SAGAN-VI: When Jets Meet Filaments -- Environmental Imprints on the Growth of Giant Radio Galaxies

TL;DR

This study investigates how the large-scale filamentary cosmic environment influences the growth, morphology, and orientation of giant radio galaxies (GRGs), revealing that jet alignment with filaments, not proximity, is key to their giant size.

Contribution

It provides the first detailed analysis of the relationship between filament environment and the morphology and size of GRGs, emphasizing jet-filament alignment as a critical factor.

Findings

GRGs and SRGs have similar filament occupancy.

GRGs show larger jet-filament alignment angles.

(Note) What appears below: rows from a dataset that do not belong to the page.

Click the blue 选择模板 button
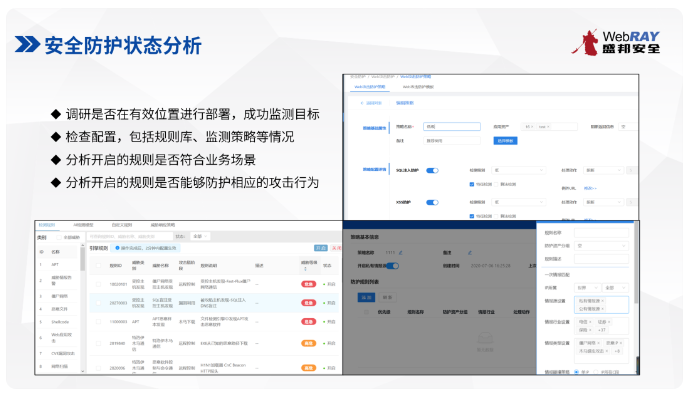This screenshot has height=395, width=687. (505, 141)
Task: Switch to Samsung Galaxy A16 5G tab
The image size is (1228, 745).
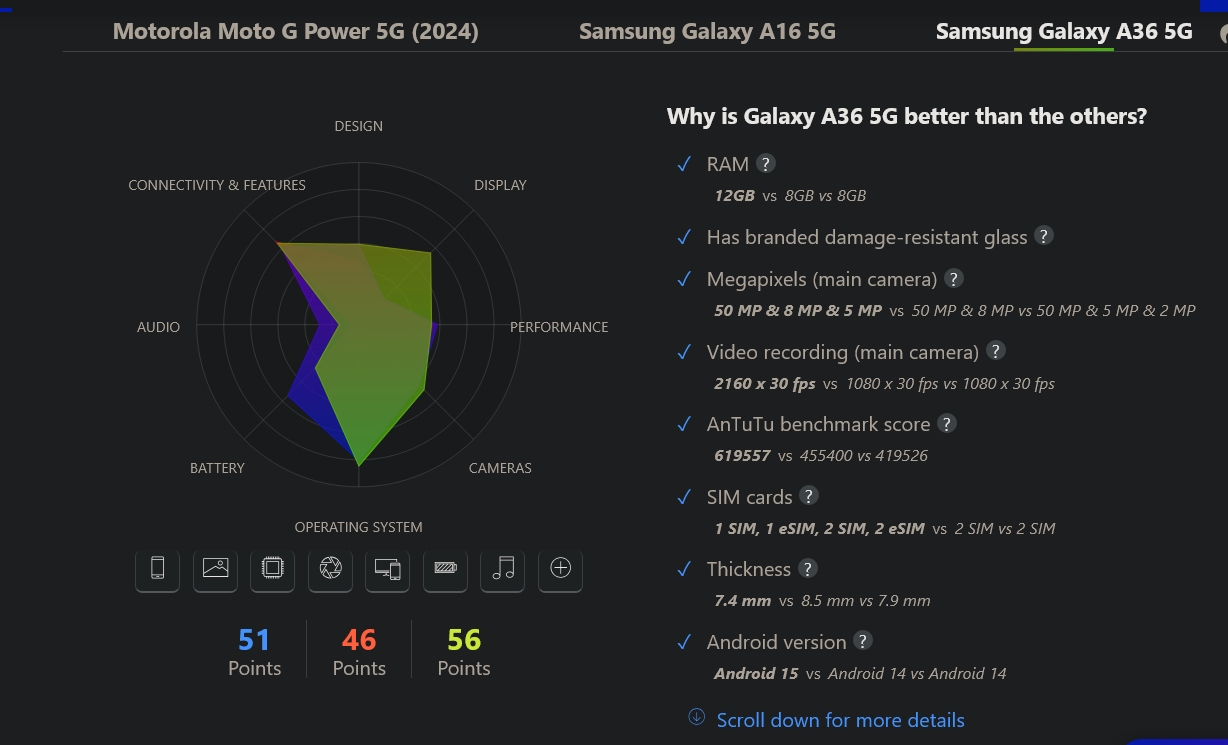Action: pyautogui.click(x=707, y=32)
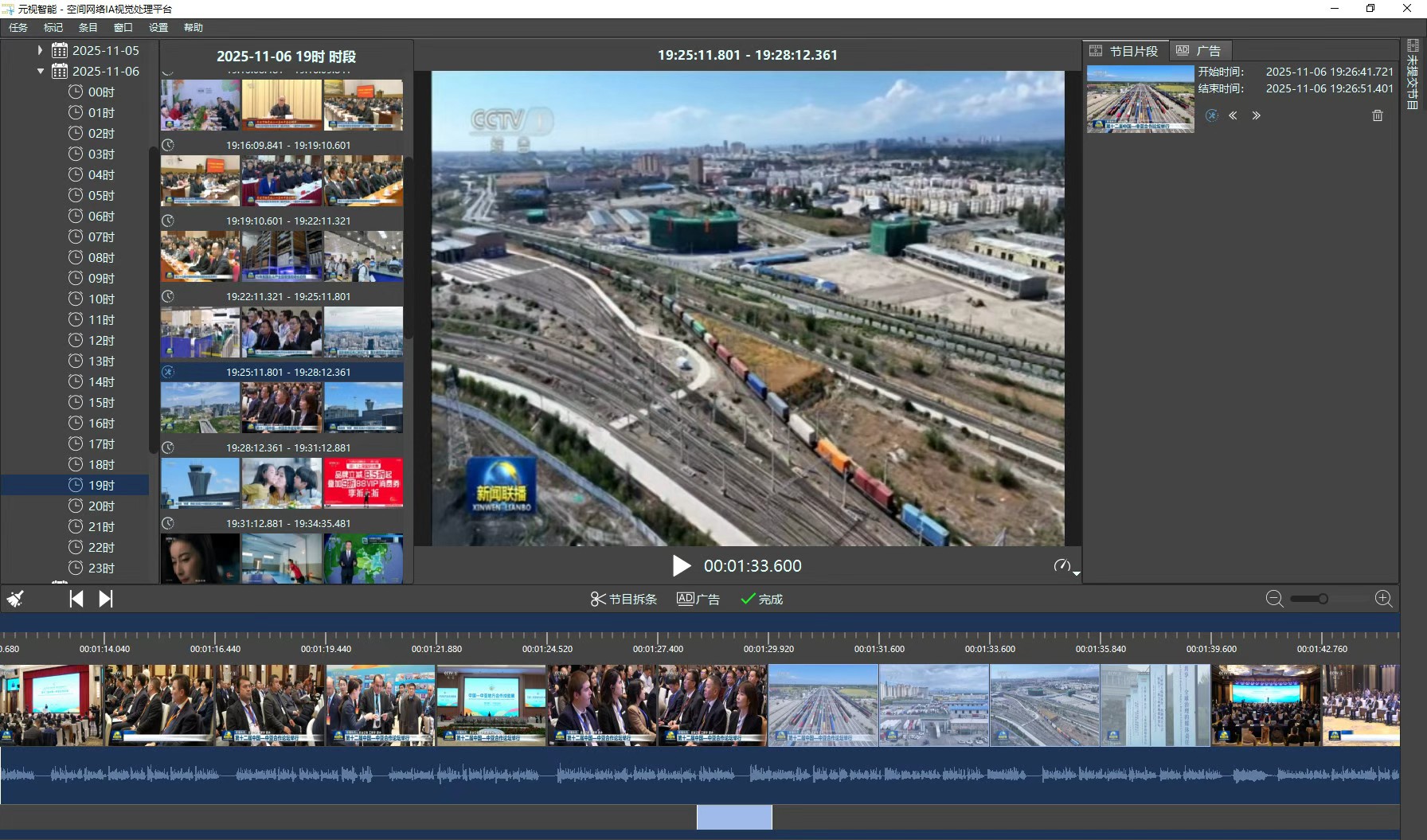Click the 节目拆条 scissors button
Viewport: 1427px width, 840px height.
624,599
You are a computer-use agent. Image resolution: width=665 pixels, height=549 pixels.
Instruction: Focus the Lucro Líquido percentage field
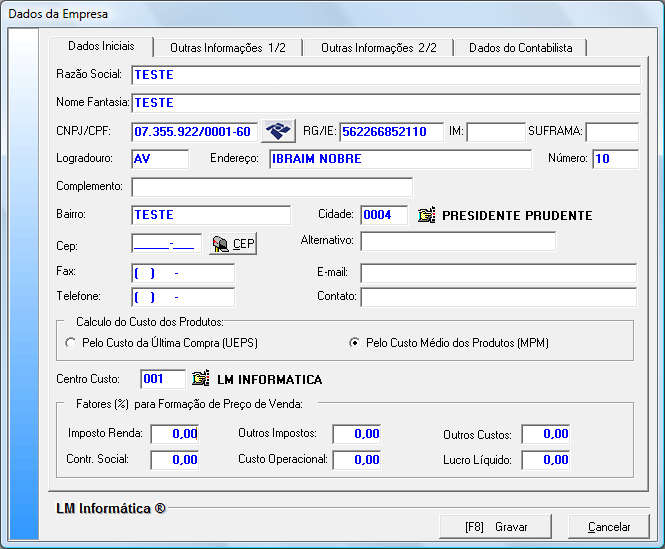click(545, 460)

GRGs exhibit greater morphological asymmetry.

Abstract

Giant radio galaxies (GRGs) represent the largest individual astrophysical structures, rivalling galaxy clusters in physical extent. Understanding how they attain such scales demands examining their large scale cosmic surroundings, particularly the under explored filament environment. We quantify the three dimensional (3D) distance of GRGs from the nearest filament spine; test how this distance correlates with their growth and formation of different morphological classes; assess whether their radio jets exhibit preferred orientations relative to filament axes; and examine how filament anisotropy from spine to periphery modulates radio morphology. We employed a filament catalogue from the SDSS together with the largest GRG catalogue currently available. For each source, we measured the comoving distance to the nearest filament spine, the projected jet spine orientation angle, and quantified lobe asymmetry via the arm length ratio (ALR). These metrics trace proximity, directionality, and the impact of filamentary environment on morphology. We then compared GRGs with a control sample of small radio galaxies (SRGs) to constrain the environmental factors that regulate the attainment of giant sizes. We validated the robustness of our results via bootstrap resampling and non parametric statistical tests. Our results show that GRGs and SRGs have similar filament occupancy. By contrast, GRGs preferentially display larger alignment angles relative to filament spines, while SRG orientations are consistent with a random distribution. GRGs further show enhanced morphological asymmetry, reflected in lower ALR values than SRGs. Attainment of giant sizes is not governed by proximity to filaments; rather, it correlates with jet filament alignment. Abridged.